**EXPLORE THE MATERIAL**.
1. Return everything in the article on child soldiers in the DRC from "Fifteen-year-old Kalami is" down to "age of nine.", word for word.
2. In the article on child soldiers in the DRC, how many children does UNICEF estimate are still with armed militias in the province of Katanga?

Fifteen-year-old Kalami is one of the thousands of children that have been forcibly recruited by militias in Democratic Republic of Congo (DRC). Snatched from his family by a rebel group to fight in a war that has torn the country since 1998, Kalami has been forced to commit all kinds of atrocities since he began fighting at the age of nine.
“We had to bury people alive… One day I was forced to kill a family, to cut up their bodies and eat them,” he confessed to Amnesty International delegates. After several scarring incidents, he attempted to escape from the group, but he was later recaptured and beaten. Near death, he was sent to a nearby hospital where UN staff found him and demobilized him.
“My life is lost. I have nothing to live for. At night I can no longer sleep. I keep thinking of those horrible things I have seen and done as a soldier,” he continued.
Kalami, like other child soldiers with his past, fear for their future. He is one of 33,000 children that have been demobilized in the past eight years in DRC. Of these, 550 children have left armed groups in the past five months, according to the UN Office for the Coordination of Humanitarian Affairs (OCHA).
Although some 444 children are in temporary centers in Kalemie, Lubumbashi, and Manono, and 113 others have been reunited with their parents, many of them return to their homes traumatized and uneducated, only to be shunned by their communities and even their own families. Often, they are seen as enemies in their old neighborhoods where they were forced to commit crimes before being recruited by militias.
The boys are regarded as potentially violent while the girls, having been used as sex slaves, are seen as “damaged goods”. Too old to go to school, some may be lucky enough to get vocational training and find a job, but for most, work is scarce. Just to keep from being hungry, some children even choose to rejoin the militias.
UNICEF estimates that approximately 4,500 more children are still working for armed militias, 1,500 of them in the province of Katanga alone. Although the DRC has signed Action Plans to end the recruitment of children, as well as sexual violence against them, these have been regarded as no more than public relations exercises by Amnesty International.
The DRC conflict is considered one of the world’s worst humanitarian crises. The country’s mineral-rich eastern coast continues to be the epicenter of a political and ethnic conflict that has involved its neighbors, Uganda and Rwanda. Since the war began in 1998, 5.4 million people have died as a result of the conflict, while 2.6 million remain displaced by the fighting.

**LISTED RECORDS**.
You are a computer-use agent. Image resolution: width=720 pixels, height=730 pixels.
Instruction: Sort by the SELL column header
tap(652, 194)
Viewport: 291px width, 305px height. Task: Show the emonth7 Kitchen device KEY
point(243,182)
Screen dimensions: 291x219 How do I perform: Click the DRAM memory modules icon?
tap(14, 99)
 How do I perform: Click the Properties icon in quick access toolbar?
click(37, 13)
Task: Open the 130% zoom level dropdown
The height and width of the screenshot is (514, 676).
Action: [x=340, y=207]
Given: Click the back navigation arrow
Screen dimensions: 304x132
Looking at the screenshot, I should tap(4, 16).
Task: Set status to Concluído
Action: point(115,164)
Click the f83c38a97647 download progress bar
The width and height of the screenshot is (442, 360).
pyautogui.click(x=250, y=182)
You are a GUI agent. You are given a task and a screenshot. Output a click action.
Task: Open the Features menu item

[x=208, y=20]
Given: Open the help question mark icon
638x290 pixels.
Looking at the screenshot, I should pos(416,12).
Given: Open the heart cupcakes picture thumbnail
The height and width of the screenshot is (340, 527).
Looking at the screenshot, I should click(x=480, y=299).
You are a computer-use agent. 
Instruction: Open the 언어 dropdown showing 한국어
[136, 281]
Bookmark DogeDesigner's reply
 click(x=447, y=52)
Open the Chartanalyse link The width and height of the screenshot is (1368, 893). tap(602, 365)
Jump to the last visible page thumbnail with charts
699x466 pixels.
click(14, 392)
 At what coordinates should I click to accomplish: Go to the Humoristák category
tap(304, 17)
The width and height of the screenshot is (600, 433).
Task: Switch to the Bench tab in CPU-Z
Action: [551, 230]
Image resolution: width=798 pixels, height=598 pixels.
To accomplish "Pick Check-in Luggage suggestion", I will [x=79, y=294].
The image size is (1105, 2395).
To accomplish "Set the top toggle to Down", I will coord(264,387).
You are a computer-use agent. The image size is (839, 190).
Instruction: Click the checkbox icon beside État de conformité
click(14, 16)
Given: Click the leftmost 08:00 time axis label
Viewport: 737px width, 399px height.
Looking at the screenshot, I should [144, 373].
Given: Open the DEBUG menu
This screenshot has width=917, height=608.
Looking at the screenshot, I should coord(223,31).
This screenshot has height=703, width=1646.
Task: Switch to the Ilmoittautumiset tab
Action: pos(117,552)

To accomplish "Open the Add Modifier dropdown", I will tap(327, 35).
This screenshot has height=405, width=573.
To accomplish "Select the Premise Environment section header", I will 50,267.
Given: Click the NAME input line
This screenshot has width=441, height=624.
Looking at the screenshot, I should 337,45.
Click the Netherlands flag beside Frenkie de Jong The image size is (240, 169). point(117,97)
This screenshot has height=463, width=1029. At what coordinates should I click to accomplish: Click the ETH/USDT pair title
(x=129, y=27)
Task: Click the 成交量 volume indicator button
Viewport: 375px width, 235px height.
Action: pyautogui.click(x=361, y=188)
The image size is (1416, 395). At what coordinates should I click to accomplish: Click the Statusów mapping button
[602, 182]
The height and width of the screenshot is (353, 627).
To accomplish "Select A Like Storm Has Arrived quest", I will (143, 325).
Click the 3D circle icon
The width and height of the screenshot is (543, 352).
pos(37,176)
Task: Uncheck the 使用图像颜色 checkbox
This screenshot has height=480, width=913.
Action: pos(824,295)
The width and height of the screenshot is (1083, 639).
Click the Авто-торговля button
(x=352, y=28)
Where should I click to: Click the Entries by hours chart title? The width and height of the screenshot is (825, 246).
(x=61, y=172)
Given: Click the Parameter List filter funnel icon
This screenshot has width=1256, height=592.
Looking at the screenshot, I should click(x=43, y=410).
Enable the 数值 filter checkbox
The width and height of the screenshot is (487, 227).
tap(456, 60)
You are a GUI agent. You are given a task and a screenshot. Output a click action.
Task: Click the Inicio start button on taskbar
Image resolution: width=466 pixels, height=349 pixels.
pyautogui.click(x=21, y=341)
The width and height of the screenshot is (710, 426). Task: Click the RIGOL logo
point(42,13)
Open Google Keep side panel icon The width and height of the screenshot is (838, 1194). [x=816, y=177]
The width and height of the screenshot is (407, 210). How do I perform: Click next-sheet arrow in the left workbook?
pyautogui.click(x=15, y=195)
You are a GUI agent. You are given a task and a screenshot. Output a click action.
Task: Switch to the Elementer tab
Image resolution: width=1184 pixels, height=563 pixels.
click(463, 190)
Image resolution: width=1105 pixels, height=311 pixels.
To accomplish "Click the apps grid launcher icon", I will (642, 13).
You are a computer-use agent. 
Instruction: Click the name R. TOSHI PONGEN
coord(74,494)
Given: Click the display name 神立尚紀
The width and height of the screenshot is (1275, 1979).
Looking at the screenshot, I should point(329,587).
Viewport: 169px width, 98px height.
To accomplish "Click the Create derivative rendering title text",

**SOLUTIONS BY TASK**.
1.
Fifteen-year-old Kalami is one of the thousands of children that have been forcibly recruited by militias in Democratic Republic of Congo (DRC). Snatched from his family by a rebel group to fight in a war that has torn the country since 1998, Kalami has been forced to commit all kinds of atrocities since he began fighting at the age of nine.

2. About 1,500.